• _PAGE TEXT_
· · · · ·
Points of Order

– in the House of Commons at 3:32 pm on 9th May 2006.

Alert me about debates like this

Photo of Edward Garnier Edward Garnier Shadow Minister (Home Affairs) 3:32 pm, 9th May 2006

On a point of order, Mr. Speaker. As you will know, the Identity Cards Act 2006 received Royal Assent on 30 March this year. The Government described it as one of their "flagship Bills", which was designed to protect us from and to deter all manner of crimes, such as terrorism, benefit fraud, identity fraud, breaches of immigration law and other serious crime. Now is not the time to rehearse the arguments that I deployed against that piece of legislation in the time permitted to us by the Government since last June. Have you, Mr. Speaker, received a request not from the old Home Secretary, but from the new Home Secretary to make a statement to the House explaining the Government's incompetence in repealing by means of the Identity Cards Act 2006 section 5 of the Forgery and Counterfeiting Act 1981, under which it was an offence punishable by up to 10 years' imprisonment to possess with intent to deceive forged passports and other travel documents, money orders, postal orders, postage stamps, Inland Revenue stamps, share certificates, cheques, travellers cheques, bankers drafts, debit and credit cards and certified copies of entries in certain registers such as those for births, deaths and marriages? Does that chaos not demonstrate, Mr. Speaker, that the Government are utterly out of control—

Photo of Michael Martin Michael Martin Chair, Speaker's Committee on the Electoral Commission, Speaker of the House of Commons, Chair, Speaker's Committee on the Electoral Commission

Order. In points of order in the House, you do not get paid by the word. The hon. and learned Gentleman is making a political point, but I cannot be drawn into a political argument. I shall leave him to reflect on what I have said.

Photo of Michael Weir Michael Weir Shadow Spokesperson (Work and Pensions), Shadow Spokesperson (Trade and Industry)

On a point of order, Mr. Speaker. Among the 14 written statements published in the Order Paper this morning is one on helicopter search and rescue that has the effect of announcing the privatisation of the helicopter search and rescue service. That causes a great deal of concern among coastal communities around the country. I ask your guidance, Mr. Speaker, on whether that statement should have been made on the Floor of the House to allow Members to question the Minister on that policy instead of being sneaked out in a written statement in this manner.

Photo of Michael Fallon Michael Fallon Chair, Treasury Sub-Committee

On a point of order, Mr. Speaker. Have you had any early notification of a Government statement on the growing impact of the university pay dispute? Given that the graduation prospects of some 300,000 students, including those in your own constituency, are now in jeopardy, would not you expect an early statement from the new Secretary of State?
· · · · ·
• _WORK ORDER_
Restate the stretch from "Order. In points" through "I have said." in the Points of Order debate, putting "partisan dispute" wherever "political argument" appears.
· · · · ·
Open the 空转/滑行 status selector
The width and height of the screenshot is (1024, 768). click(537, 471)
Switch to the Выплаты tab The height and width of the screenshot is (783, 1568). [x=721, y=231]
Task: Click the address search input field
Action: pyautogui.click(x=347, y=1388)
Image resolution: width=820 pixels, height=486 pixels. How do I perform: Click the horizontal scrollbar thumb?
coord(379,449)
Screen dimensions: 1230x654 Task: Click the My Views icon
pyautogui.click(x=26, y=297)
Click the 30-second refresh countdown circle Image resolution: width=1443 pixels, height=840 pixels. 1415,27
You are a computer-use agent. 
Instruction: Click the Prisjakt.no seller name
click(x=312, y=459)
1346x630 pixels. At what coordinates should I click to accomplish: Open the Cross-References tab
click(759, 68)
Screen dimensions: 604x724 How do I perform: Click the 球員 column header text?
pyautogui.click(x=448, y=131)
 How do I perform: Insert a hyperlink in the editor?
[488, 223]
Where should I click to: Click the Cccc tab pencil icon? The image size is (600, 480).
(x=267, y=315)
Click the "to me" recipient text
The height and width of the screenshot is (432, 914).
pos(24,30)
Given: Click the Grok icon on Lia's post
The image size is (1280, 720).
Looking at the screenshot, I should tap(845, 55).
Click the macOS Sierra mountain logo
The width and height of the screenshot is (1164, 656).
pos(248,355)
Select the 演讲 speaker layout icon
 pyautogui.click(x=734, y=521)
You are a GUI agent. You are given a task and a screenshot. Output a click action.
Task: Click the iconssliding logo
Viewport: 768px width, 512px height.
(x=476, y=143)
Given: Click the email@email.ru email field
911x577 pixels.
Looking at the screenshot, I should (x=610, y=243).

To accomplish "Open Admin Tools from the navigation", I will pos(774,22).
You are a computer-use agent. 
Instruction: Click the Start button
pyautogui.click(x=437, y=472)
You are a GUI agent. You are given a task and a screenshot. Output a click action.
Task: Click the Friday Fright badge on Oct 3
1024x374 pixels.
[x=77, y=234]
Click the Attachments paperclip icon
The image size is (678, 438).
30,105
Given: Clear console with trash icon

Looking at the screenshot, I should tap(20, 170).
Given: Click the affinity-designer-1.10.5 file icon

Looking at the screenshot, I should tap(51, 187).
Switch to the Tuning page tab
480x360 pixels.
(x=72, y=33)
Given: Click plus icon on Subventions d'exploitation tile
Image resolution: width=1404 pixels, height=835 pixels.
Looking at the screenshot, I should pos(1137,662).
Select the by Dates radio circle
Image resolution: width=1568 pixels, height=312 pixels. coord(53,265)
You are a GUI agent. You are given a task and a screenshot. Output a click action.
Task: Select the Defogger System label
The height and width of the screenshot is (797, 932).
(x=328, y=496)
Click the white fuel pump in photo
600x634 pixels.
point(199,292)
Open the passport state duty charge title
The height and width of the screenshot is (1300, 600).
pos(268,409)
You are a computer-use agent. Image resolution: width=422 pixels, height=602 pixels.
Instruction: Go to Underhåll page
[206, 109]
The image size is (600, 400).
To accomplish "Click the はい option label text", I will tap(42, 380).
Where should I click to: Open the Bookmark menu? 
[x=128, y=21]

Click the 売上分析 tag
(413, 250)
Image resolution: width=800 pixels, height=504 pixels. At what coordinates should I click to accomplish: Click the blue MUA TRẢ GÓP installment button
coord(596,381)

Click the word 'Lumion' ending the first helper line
· · · · ·
• _RESULT_
Order. In points of order in the House, you do not get paid by the word. The hon. and learned Gentleman is making a political point, but I cannot be drawn into a partisan dispute. I shall leave him to reflect on what I have said.